=== Written task ===
Rewrite the rows below as a numbered list, leaving out blank lines and pictures.

=== Supplied material ===
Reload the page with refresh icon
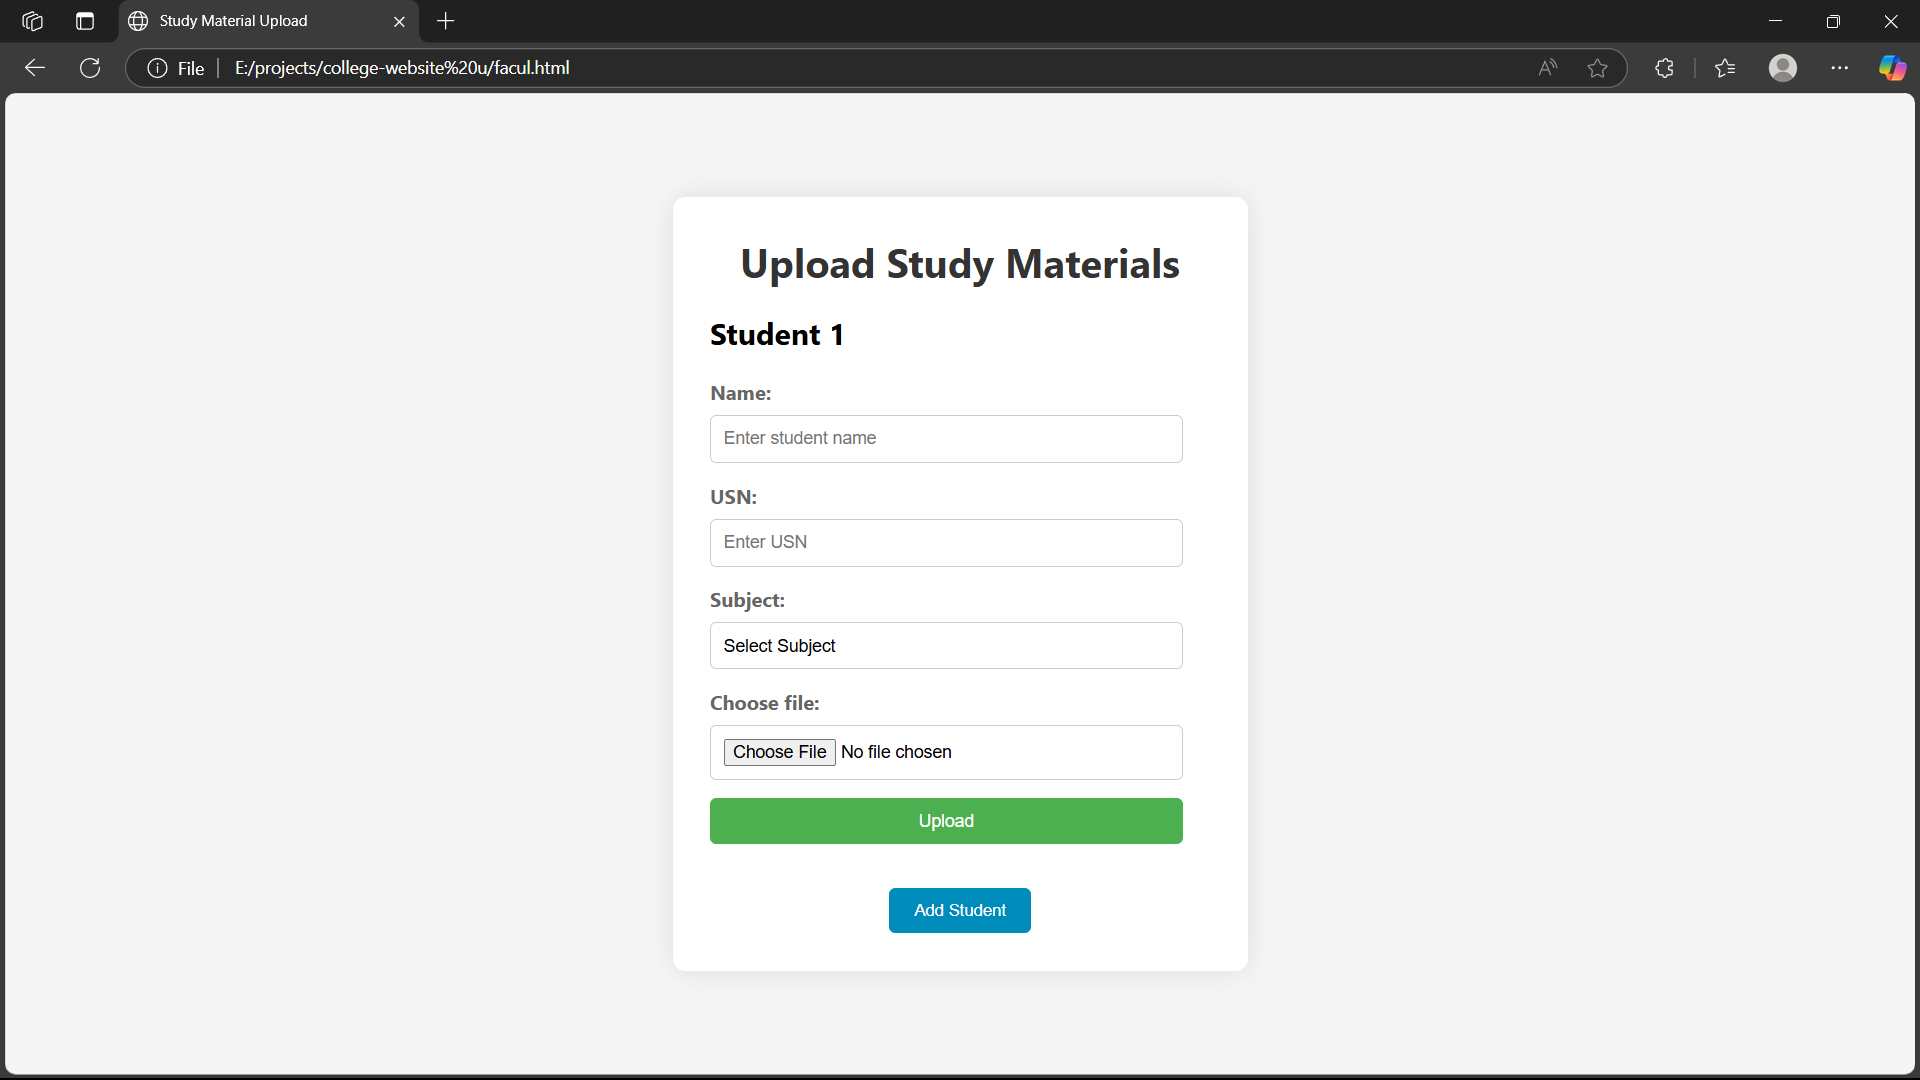The height and width of the screenshot is (1080, 1920). (x=90, y=68)
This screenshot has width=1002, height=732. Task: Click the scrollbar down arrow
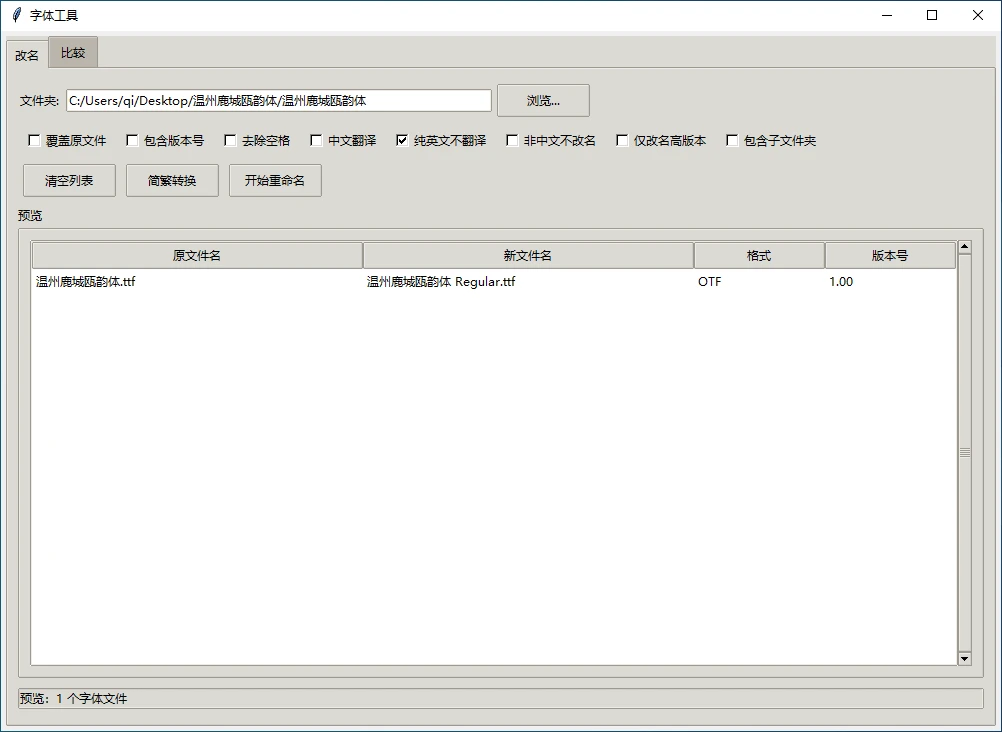(964, 658)
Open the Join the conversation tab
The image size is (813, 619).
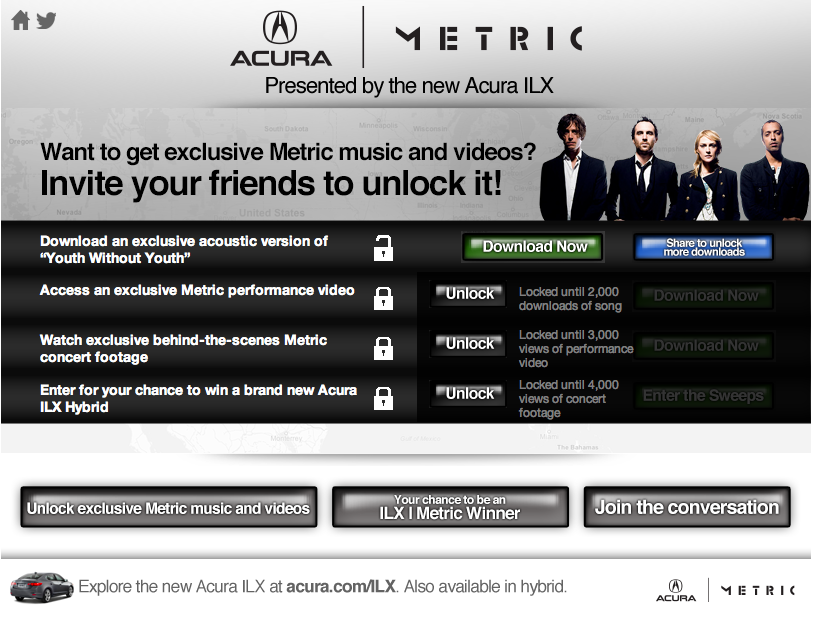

=== Task solution ===
1. Reload the page with refresh icon
2. The height and width of the screenshot is (1080, 1920). (x=90, y=68)
3. This screenshot has width=1002, height=732. Task: Click the scrollbar down arrow
4. (964, 658)
5. Open the Join the conversation tab
6. The image size is (813, 619).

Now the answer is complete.